Tristan s'arrête et me fait signe de faire la même chose. Il tend l'oreille, moi aussi. Nous entendons alors tous les deux des pleurs, ceux d'un enfant. Cela semble provenir d'une bâtisse écroulée. Nous nous y précipitons. Tristan lève les pierres et les retourne pour que nous puissions nous frayer un passage.

— Aide-moi, demande-t-il.

Nous soulevons à deux un gravât plus gros que nous, heureusement, Tristan bénéficie d'une force physique plutôt avantagée puisque c'est un metamorphe. Lorsque le gravât retombe, le bruit sourd résonne dans toute la rue. L'enfant est entre deux pierres, plein de poussière et ne cesse de pleurer. Tristan lui tend la main tandis que le pauvre petit garçon nous regarde, terrorisé.

— Viens, soufflé-je, tu ne risques plus rien. Nous allons te sortir d'ici.

Il attrape alors la main de Tristan qui le remonte à la surface.

— Ne traînons pas ici, souffle Tristan.

Il attrape l'enfant qu'il porte aussitôt dans ses bras et nous nous remettons à marcher. Cependant, je suis projetée en arrière. En réalité, une Ombre Obscure vient de me heurter de plein fouet avec sa queue brumeuse. Je roule dans la poussière, m'écorche les mains et même le visage. Je finis à plat ventre, le souffle coupé et les côtes douloureuses.

— Chloé ! Crie Tristan.

— Vas ! On se rejoint au palais ! Ordonné-je.

Il semble hésiter un instant mais se met à courir, l'enfant dans les bras. Je relève la tête vers le monstre qui se pose juste devant moi. Il ressemble aux autres, mais est plus mince. Il lève sa gigantesque patte pour l'abattre sur moi, alors je roule sur la gauche, m'appuie sur mes mains et me relève à la hâte. Je me tourne ensuite vers lui, et je le repousse avec la puissance de mes pouvoirs qui se mêlent à sa brume.
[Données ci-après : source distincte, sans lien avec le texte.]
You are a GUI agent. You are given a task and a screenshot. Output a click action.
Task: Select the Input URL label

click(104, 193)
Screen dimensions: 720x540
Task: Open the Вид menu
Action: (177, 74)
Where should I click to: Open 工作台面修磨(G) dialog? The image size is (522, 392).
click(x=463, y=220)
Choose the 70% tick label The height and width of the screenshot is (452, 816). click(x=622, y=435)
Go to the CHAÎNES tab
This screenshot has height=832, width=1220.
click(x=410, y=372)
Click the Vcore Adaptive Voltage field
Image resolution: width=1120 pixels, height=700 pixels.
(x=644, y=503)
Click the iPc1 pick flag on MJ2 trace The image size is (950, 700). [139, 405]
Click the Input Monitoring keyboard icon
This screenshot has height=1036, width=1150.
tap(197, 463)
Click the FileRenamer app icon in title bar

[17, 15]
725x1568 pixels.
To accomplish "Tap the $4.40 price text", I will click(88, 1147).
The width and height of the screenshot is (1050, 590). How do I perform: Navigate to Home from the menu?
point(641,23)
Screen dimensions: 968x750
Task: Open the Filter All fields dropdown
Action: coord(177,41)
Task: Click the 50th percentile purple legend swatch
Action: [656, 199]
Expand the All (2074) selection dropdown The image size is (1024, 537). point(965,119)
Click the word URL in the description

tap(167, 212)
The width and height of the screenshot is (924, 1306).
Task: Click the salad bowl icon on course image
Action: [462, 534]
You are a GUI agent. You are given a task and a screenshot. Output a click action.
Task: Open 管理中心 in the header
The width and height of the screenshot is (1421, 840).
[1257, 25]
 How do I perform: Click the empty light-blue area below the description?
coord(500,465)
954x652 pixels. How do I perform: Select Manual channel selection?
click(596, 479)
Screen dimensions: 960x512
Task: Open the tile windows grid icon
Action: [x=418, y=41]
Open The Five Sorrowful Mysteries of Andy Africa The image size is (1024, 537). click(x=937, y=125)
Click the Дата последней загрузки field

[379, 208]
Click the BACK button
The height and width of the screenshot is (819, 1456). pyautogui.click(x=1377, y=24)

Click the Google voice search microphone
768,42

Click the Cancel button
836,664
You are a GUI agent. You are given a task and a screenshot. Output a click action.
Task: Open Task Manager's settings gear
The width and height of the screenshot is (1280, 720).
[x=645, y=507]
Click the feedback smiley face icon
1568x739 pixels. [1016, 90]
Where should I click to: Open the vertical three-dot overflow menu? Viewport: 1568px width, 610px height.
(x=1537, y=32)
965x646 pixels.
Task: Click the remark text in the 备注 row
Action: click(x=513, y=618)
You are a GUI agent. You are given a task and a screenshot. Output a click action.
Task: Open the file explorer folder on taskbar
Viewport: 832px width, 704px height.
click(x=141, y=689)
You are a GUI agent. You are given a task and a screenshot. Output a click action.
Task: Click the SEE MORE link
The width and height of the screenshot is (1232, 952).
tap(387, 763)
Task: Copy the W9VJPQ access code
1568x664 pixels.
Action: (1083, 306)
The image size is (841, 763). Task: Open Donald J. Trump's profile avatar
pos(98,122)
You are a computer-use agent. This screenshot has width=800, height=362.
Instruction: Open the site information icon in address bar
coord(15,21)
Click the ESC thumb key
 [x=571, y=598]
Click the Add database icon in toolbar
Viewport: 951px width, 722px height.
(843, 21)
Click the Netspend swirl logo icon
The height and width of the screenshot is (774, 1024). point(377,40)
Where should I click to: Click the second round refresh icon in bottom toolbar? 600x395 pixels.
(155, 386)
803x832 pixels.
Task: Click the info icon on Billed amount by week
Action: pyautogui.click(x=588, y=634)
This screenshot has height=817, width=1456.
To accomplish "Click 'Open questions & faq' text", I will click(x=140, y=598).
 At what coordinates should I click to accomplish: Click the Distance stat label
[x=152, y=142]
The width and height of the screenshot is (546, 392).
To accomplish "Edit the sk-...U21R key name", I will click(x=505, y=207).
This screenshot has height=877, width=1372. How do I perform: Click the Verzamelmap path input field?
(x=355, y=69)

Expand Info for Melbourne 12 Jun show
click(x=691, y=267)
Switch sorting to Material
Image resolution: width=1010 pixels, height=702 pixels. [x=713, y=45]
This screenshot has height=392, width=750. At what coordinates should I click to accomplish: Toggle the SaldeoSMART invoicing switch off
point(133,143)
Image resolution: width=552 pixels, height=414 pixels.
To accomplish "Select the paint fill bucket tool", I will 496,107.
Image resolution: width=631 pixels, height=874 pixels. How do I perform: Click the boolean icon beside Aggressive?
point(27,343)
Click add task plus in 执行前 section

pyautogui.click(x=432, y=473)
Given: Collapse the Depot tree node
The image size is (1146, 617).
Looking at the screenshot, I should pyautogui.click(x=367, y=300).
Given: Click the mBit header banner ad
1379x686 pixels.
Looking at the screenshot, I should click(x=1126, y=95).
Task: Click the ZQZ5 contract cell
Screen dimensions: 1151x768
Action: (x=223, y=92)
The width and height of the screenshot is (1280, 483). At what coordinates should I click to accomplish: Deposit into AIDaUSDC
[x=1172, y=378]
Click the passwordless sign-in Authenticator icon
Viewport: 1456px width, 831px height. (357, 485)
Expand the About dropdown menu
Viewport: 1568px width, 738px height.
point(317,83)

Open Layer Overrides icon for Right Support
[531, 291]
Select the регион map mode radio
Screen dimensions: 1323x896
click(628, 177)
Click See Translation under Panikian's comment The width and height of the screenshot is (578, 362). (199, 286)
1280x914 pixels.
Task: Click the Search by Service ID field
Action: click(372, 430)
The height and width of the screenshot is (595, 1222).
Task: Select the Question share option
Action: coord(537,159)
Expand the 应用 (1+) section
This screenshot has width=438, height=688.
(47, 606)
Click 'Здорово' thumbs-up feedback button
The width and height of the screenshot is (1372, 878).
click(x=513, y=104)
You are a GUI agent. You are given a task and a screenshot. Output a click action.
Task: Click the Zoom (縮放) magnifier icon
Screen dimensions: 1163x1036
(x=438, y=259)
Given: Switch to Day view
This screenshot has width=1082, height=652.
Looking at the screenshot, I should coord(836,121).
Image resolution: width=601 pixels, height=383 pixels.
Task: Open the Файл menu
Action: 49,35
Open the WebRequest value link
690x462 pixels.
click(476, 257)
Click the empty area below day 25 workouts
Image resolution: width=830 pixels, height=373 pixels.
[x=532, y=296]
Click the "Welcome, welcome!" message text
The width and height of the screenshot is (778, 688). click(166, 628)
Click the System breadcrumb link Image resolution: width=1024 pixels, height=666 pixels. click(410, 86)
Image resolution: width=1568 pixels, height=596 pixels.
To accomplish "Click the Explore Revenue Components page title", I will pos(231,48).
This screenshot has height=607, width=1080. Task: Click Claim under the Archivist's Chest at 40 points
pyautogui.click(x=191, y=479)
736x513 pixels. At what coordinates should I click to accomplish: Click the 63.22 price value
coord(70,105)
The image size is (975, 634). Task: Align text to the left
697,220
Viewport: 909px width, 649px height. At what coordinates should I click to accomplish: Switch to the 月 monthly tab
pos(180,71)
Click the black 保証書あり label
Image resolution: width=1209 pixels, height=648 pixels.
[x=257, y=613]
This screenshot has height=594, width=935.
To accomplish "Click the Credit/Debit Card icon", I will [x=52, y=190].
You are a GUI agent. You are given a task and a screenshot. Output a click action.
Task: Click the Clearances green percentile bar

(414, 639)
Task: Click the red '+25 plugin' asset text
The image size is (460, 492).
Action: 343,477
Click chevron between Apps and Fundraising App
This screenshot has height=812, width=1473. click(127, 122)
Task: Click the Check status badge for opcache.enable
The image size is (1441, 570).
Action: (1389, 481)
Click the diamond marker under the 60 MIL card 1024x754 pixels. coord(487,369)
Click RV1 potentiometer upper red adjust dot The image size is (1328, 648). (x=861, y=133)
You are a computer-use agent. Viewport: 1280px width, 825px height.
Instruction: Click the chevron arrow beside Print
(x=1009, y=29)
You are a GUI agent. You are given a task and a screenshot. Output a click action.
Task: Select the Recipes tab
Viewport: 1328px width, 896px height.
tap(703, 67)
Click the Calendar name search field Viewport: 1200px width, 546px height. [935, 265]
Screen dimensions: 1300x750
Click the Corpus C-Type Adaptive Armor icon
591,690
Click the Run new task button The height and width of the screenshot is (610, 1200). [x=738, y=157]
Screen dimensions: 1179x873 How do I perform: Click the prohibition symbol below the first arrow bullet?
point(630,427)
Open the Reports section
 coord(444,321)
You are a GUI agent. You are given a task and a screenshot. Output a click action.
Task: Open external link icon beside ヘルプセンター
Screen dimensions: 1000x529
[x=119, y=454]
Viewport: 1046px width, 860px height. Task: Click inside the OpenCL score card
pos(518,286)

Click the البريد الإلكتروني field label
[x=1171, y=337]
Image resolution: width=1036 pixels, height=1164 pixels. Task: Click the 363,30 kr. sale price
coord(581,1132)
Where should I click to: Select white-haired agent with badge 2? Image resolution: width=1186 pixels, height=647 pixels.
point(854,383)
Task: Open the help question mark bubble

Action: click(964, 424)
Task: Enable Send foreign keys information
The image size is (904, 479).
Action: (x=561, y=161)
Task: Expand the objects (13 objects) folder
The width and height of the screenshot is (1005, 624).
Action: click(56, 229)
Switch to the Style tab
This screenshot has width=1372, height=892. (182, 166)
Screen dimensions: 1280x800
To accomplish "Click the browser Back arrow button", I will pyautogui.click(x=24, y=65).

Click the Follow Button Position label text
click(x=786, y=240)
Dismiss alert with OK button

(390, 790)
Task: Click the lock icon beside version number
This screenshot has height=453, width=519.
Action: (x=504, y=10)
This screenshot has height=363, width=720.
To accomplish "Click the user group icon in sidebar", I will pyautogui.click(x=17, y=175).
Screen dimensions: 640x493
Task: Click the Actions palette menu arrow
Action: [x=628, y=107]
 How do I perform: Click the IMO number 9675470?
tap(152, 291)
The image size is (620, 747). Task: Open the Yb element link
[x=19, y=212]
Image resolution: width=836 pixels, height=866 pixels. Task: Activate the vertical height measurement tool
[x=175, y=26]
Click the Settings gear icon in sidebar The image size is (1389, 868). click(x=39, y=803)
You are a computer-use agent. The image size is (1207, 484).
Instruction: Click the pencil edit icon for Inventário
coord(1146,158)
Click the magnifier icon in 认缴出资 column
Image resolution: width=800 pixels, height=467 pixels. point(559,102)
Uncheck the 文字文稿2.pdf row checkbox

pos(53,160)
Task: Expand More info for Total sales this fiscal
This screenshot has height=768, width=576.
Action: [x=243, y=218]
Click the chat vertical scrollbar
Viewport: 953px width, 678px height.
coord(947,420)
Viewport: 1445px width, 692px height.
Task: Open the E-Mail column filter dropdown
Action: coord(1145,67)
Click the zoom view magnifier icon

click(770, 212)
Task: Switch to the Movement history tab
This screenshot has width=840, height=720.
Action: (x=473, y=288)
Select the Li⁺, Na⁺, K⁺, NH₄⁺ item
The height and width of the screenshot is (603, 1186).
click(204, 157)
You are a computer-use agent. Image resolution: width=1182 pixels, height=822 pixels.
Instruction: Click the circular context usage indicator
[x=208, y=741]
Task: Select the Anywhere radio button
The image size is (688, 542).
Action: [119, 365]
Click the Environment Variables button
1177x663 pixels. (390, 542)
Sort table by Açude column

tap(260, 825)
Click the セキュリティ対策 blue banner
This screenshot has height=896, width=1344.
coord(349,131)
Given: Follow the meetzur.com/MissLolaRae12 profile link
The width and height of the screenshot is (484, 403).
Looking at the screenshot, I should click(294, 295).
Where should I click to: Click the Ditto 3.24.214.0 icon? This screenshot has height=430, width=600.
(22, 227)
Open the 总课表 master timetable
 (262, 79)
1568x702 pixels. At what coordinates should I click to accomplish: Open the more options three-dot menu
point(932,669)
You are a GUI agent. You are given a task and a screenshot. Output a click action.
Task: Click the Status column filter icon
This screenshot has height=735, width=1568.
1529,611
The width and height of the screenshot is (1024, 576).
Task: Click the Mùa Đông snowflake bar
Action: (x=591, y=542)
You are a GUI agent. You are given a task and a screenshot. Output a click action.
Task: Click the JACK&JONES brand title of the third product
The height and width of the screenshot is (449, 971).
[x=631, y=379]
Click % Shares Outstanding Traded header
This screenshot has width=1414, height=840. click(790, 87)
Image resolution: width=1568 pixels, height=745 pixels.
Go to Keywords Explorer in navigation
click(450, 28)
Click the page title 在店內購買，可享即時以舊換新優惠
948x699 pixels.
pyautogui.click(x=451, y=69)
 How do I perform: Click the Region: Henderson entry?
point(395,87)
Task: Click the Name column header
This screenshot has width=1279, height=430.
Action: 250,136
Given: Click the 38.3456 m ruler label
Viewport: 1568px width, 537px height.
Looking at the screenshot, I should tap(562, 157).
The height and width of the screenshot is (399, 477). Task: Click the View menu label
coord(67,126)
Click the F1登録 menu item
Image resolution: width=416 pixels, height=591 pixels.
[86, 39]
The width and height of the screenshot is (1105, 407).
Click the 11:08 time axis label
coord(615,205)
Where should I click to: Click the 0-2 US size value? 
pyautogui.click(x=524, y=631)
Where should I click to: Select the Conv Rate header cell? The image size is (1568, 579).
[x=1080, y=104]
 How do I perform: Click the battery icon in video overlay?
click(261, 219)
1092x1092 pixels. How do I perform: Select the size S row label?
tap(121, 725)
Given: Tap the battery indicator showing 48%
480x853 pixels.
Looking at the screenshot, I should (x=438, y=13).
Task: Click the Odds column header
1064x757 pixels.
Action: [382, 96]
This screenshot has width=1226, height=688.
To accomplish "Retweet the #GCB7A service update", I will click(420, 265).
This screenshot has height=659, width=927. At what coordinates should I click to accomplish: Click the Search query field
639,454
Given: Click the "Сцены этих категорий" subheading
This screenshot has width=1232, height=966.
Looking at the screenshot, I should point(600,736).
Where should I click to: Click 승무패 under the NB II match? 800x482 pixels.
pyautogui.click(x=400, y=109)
Il glisse sur le béton, laissant des traces de griffes dans ce dernier.

J'en profite pour faire volte-face et courir le plus vite possible. Je l'entends qui me poursuit, se jette sur les bâtiments, pousse des cris, s'élance dans les airs. Je dérape légèrement mais tourne dans une rue à droite. Je n'ai jamais couru aussi vite de ma vie, à tel point que je n'entends plus que mon organe vital frapper ma poitrine et bourdonner dans mes oreilles. Un goût âpre vient s'inviter sur ma langue, je suis essoufflée et je cours si vite que j'ai la sensation de décoller du sol.

Je rejoins les grilles du palais , il n'y a pas un seul garde royal et la plupart des grilles sont écroulées. La chose me heurte avec sa patte, je pousse un gémissement et atterrie dans la pelouse givrée quelques mètres plus loin. Je me tourne sur le dos, la main sur la poitrine, le souffle coupé. Je fixe le ciel noir un instant, je crois être blessée mais je ne sais pas localiser la douleur.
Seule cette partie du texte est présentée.